> **Information provided**
________

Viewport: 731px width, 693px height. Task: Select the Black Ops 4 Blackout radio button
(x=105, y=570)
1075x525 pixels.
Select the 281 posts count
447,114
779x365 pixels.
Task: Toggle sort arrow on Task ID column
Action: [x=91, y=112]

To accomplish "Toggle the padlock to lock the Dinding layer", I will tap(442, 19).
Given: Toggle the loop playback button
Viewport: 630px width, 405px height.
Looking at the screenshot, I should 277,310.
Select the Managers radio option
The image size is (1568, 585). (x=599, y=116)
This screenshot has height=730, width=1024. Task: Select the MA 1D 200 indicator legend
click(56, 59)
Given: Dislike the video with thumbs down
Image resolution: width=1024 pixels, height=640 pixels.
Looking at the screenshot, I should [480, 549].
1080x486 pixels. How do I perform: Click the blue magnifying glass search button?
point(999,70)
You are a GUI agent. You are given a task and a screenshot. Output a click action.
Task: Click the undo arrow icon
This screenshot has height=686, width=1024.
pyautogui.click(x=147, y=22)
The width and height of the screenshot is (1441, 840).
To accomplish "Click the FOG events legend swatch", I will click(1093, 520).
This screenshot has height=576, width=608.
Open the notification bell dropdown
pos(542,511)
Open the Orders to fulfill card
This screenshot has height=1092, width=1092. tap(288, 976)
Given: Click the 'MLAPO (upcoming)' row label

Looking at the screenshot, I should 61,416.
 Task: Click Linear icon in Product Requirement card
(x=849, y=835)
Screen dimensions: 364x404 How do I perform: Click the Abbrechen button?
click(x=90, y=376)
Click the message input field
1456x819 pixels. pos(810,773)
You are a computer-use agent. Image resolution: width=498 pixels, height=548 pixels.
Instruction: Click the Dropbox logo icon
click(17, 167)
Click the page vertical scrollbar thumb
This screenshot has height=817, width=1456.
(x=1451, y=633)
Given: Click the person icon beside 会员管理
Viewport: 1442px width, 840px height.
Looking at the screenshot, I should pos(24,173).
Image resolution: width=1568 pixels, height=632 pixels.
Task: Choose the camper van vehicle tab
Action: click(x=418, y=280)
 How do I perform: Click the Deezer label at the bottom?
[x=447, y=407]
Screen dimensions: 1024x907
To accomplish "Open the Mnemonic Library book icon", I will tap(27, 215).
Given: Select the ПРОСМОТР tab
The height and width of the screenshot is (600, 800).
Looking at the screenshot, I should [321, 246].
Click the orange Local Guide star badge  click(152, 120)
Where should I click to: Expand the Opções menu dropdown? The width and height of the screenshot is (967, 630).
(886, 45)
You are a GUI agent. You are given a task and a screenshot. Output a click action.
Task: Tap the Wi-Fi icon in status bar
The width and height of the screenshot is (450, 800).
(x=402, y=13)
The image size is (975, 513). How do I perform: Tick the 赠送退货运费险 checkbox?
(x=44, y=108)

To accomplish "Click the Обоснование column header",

________

> **Goal**
Copy the lines from the one holding "The width and height of the screenshot is (1441, 840)." through the one holding "(x=1451, y=633)", inclusive. Swap "message input field" for "chat input field" and leave everything else untouched.

> **Response**
The width and height of the screenshot is (1441, 840).
To accomplish "Click the FOG events legend swatch", I will click(1093, 520).
This screenshot has height=576, width=608.
Open the notification bell dropdown
pos(542,511)
Open the Orders to fulfill card
This screenshot has height=1092, width=1092. tap(288, 976)
Given: Click the 'MLAPO (upcoming)' row label

Looking at the screenshot, I should 61,416.
 Task: Click Linear icon in Product Requirement card
(x=849, y=835)
Screen dimensions: 364x404 How do I perform: Click the Abbrechen button?
click(x=90, y=376)
Click the chat input field
1456x819 pixels. pos(810,773)
You are a computer-use agent. Image resolution: width=498 pixels, height=548 pixels.
Instruction: Click the Dropbox logo icon
click(17, 167)
Click the page vertical scrollbar thumb
This screenshot has height=817, width=1456.
(x=1451, y=633)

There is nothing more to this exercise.